**Exercise instructions:** Count the lines in the items below that contain the string "should", treating uppercase and lowercase as different. Give only the number.

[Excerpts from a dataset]
═══
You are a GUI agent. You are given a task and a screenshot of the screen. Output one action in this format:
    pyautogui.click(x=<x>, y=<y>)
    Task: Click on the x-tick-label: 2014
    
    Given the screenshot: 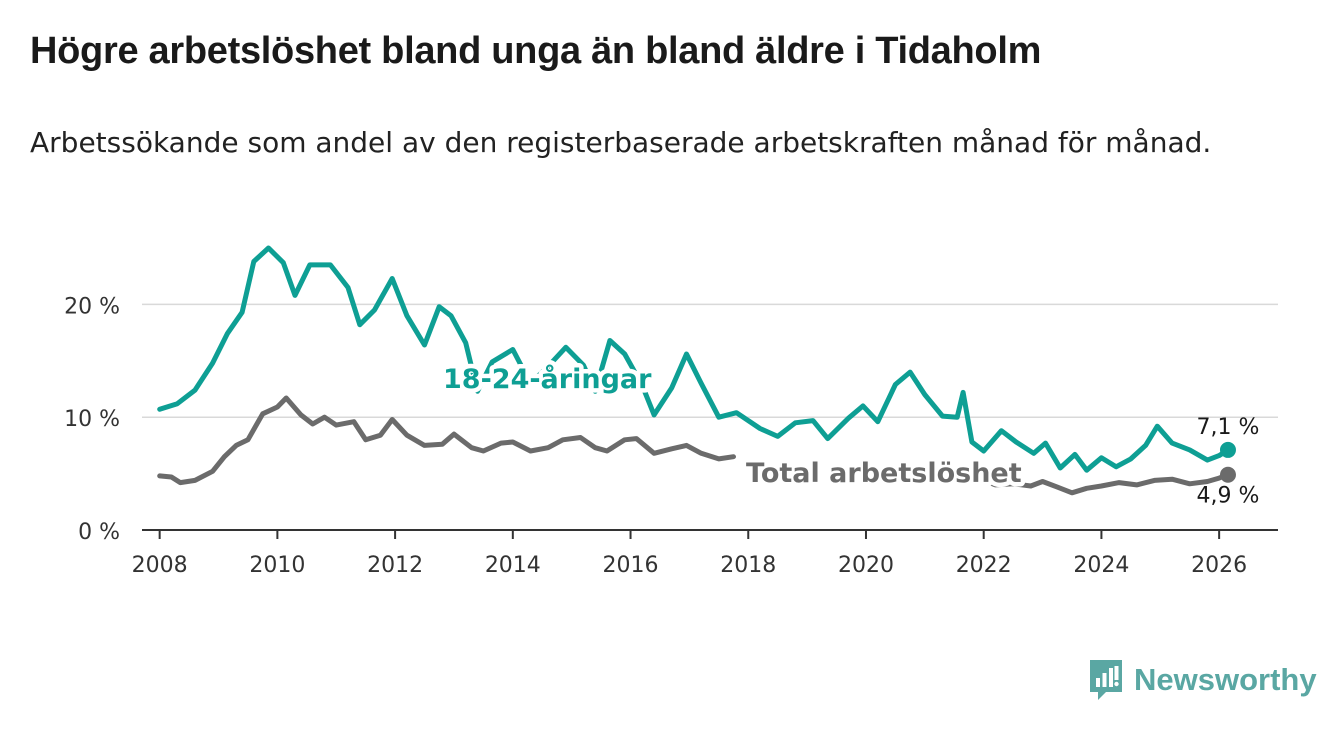 What is the action you would take?
    pyautogui.click(x=513, y=566)
    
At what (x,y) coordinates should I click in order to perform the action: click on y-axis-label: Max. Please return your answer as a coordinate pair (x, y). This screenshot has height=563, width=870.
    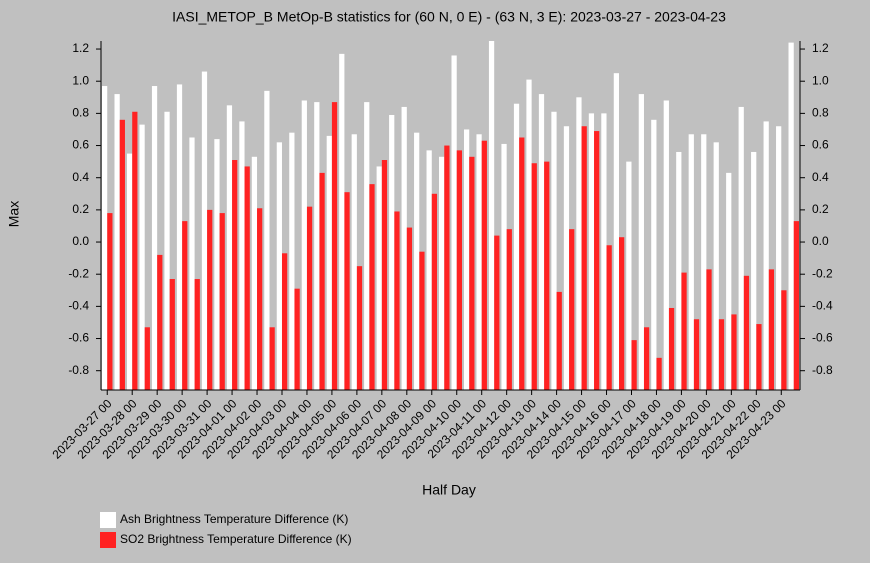
    Looking at the image, I should click on (14, 214).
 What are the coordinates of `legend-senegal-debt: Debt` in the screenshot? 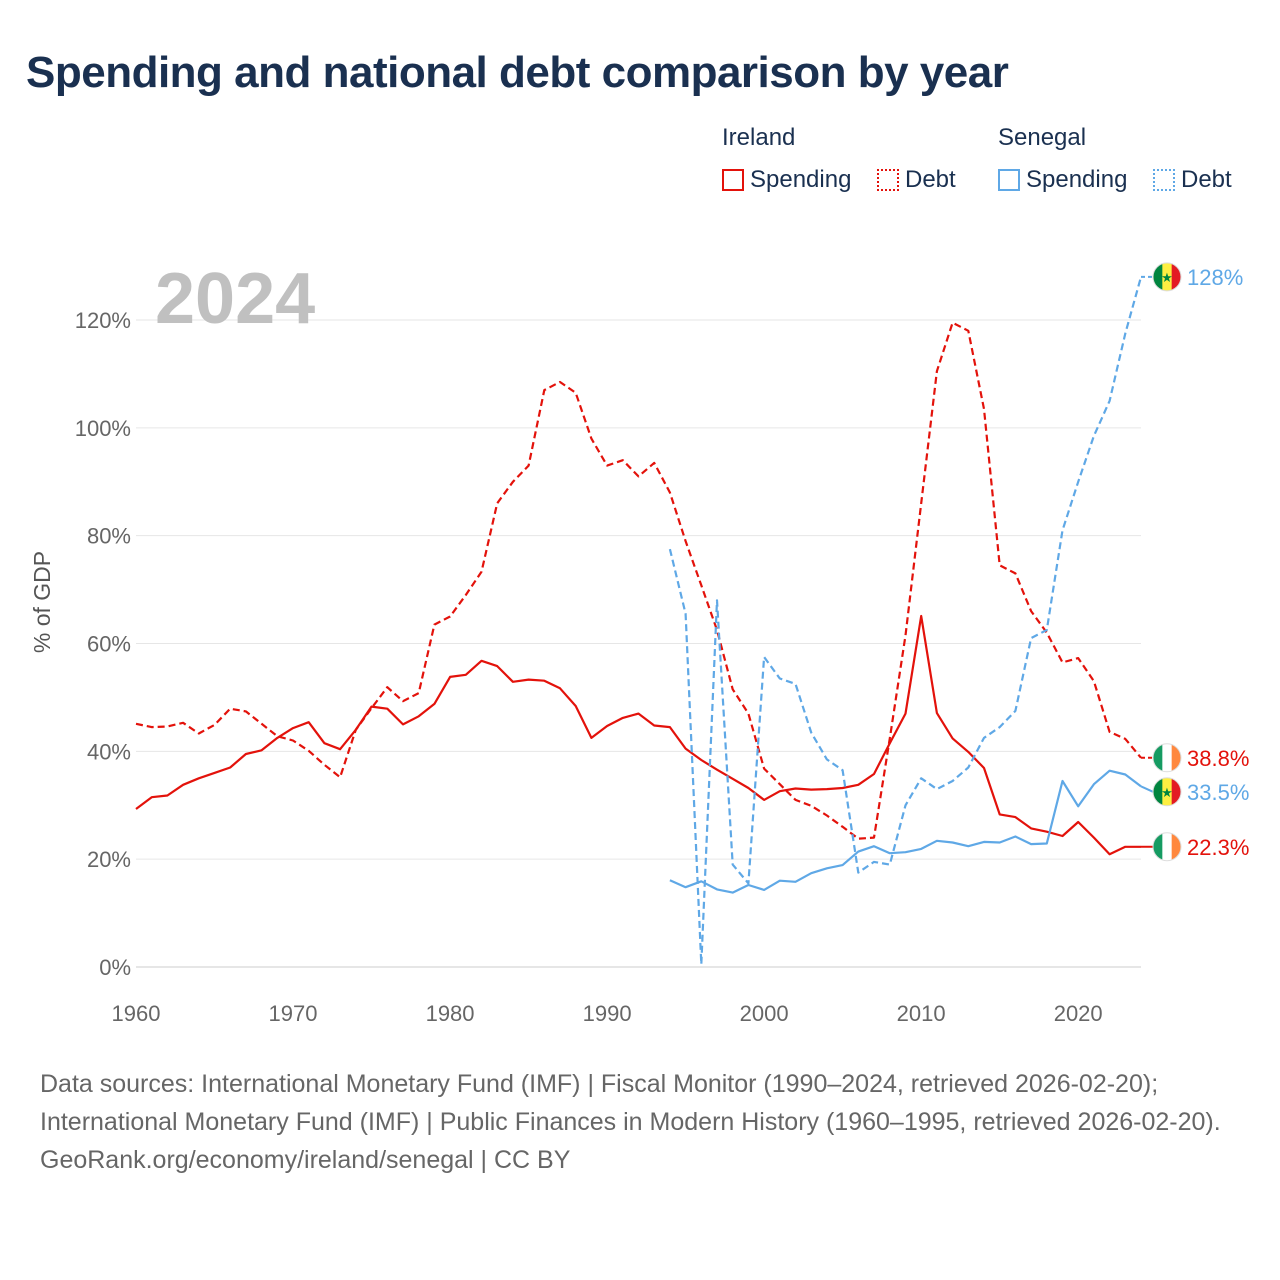 It's located at (1192, 180).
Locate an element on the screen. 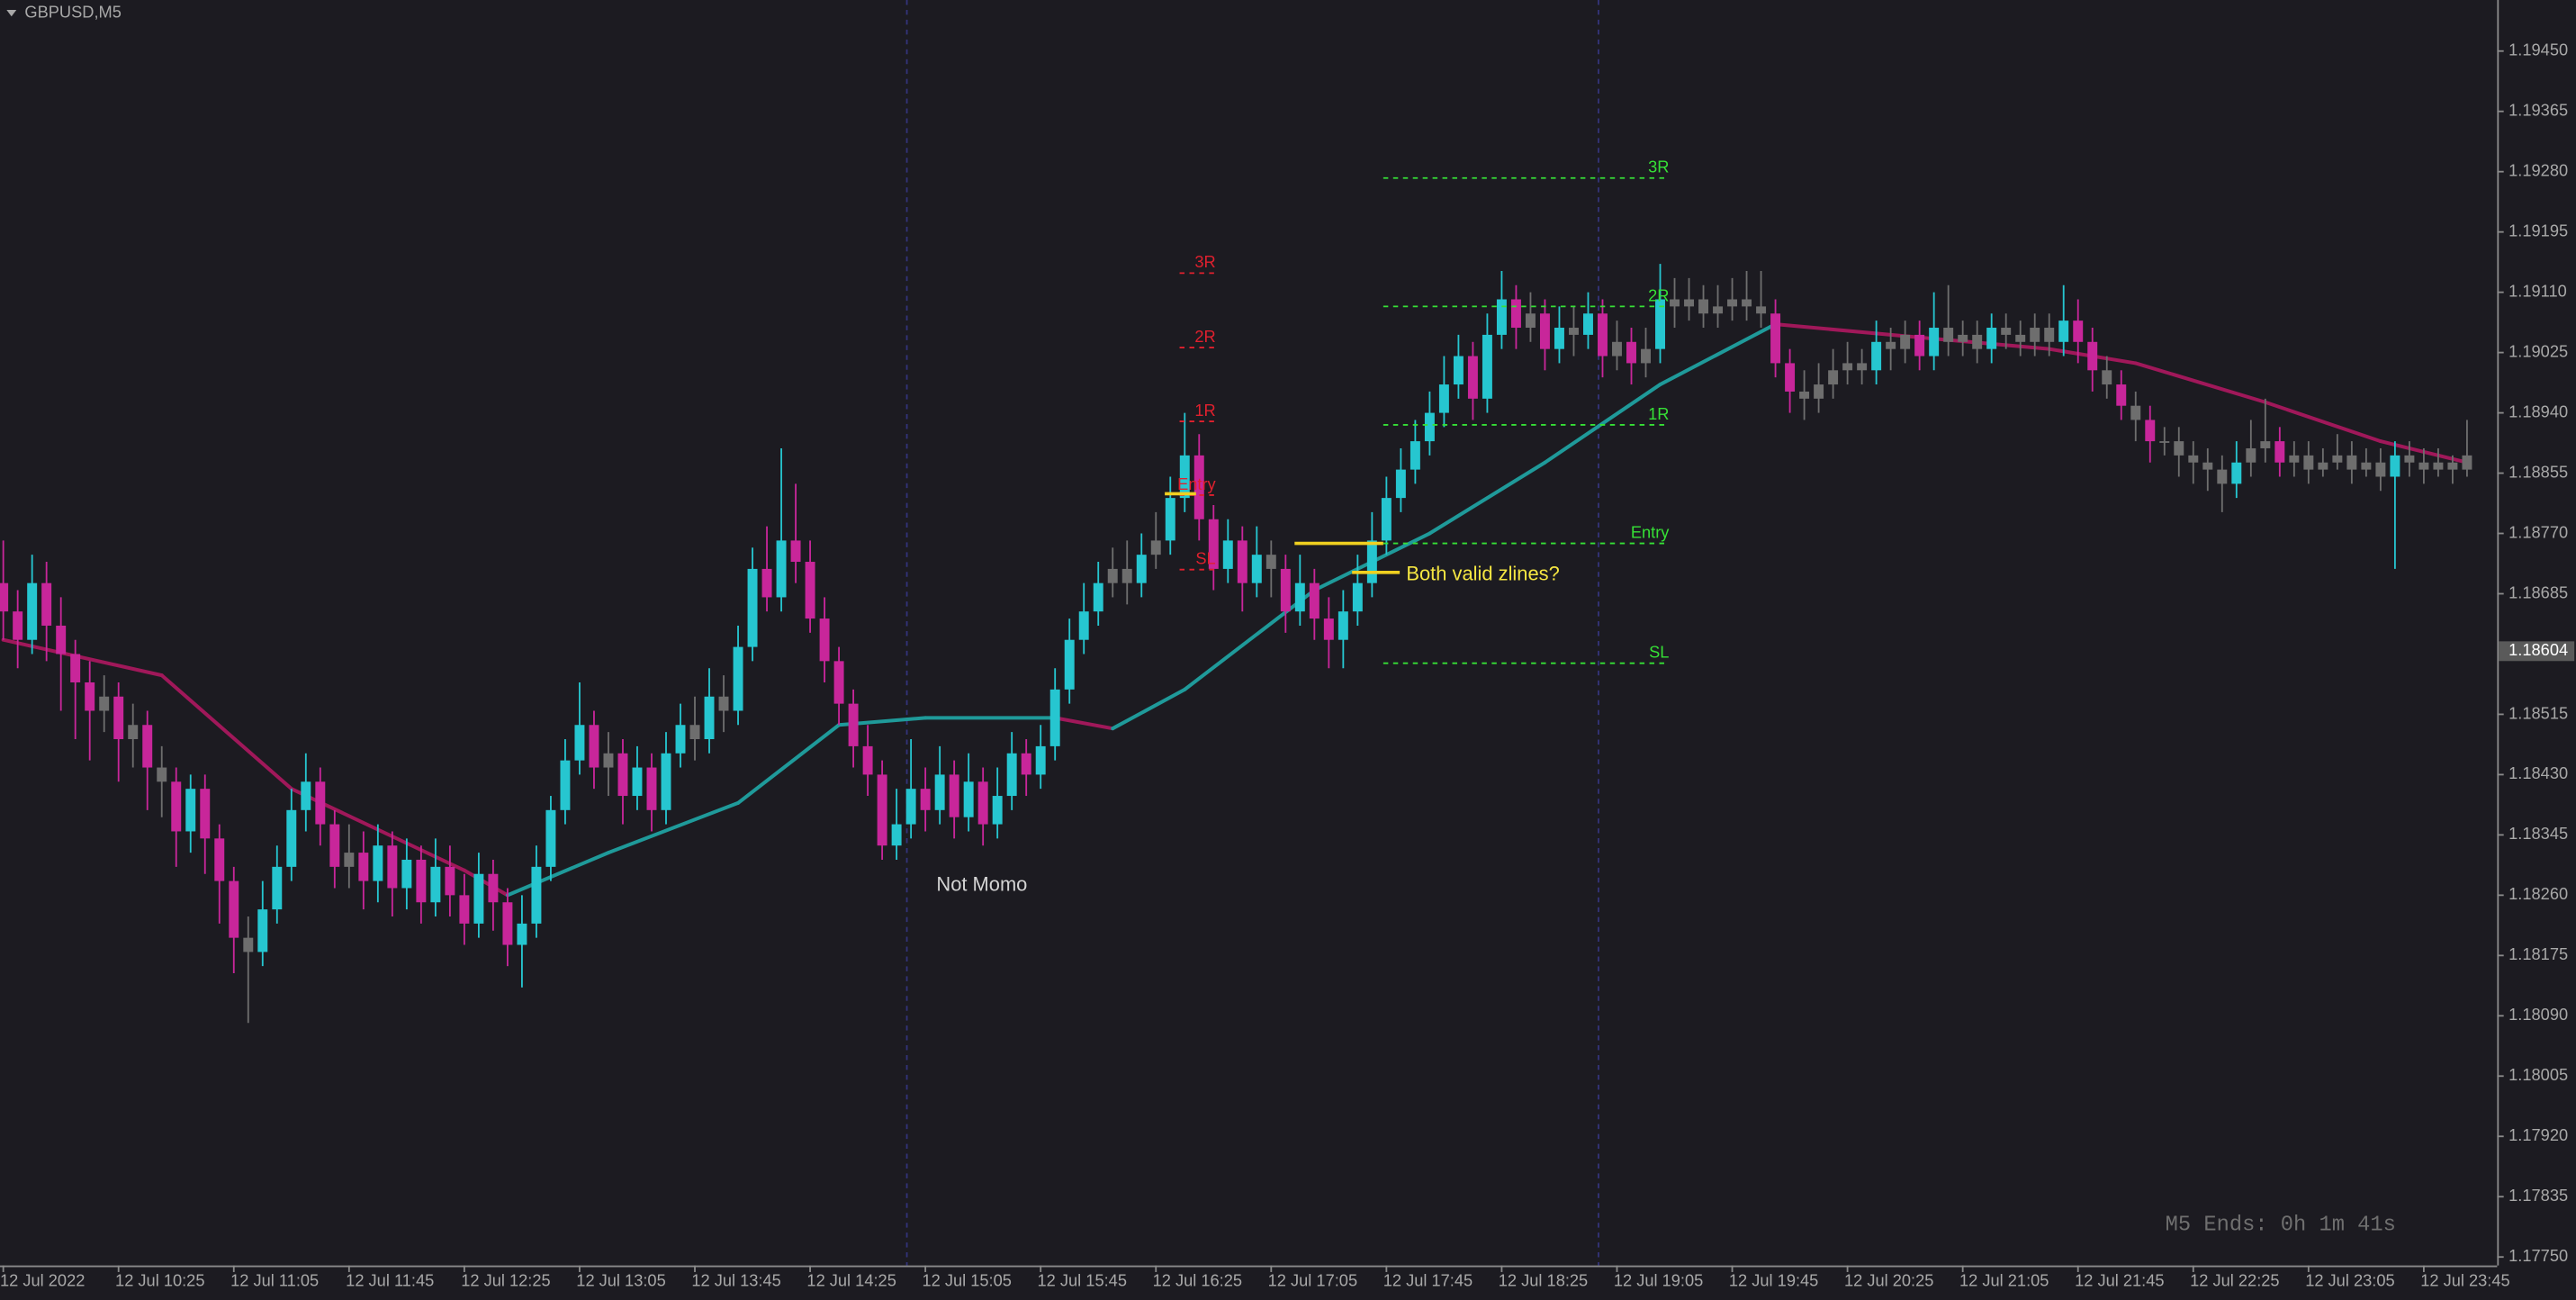 This screenshot has width=2576, height=1300. y-tick-label: 1.17920 is located at coordinates (2538, 1134).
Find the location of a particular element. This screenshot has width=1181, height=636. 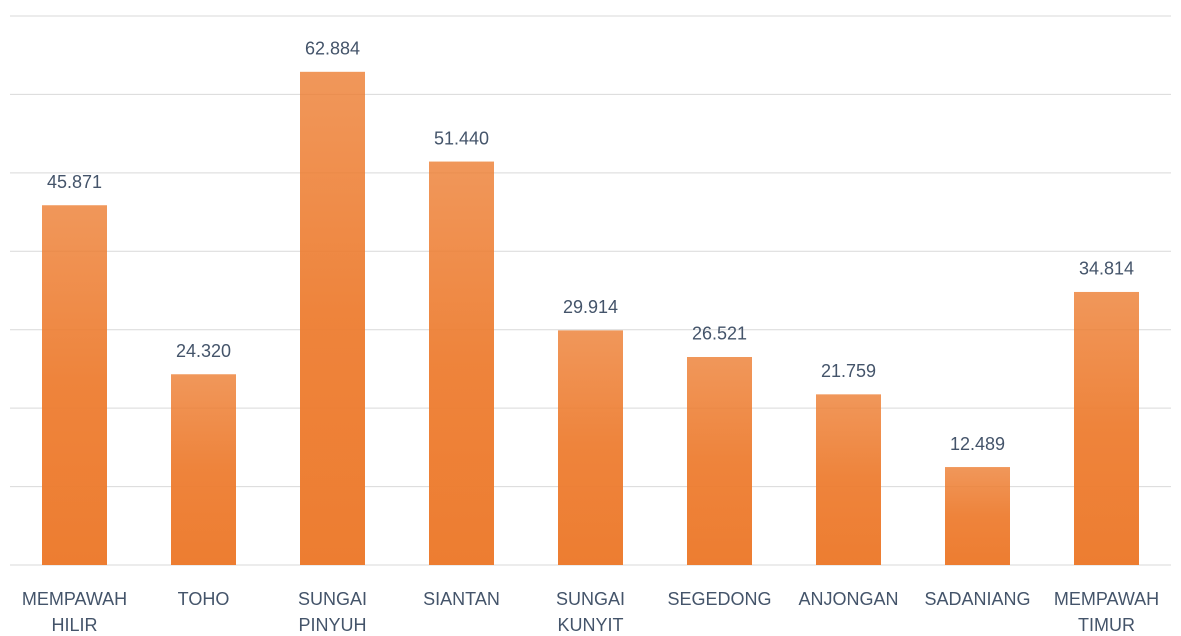

x-tick-label: MEMPAWAH TIMUR is located at coordinates (1106, 612).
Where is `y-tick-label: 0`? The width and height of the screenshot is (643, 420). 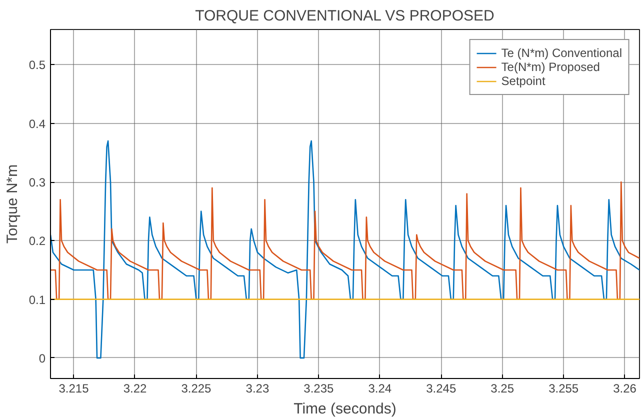 y-tick-label: 0 is located at coordinates (42, 358).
═══
**Answer to the exercise:** 2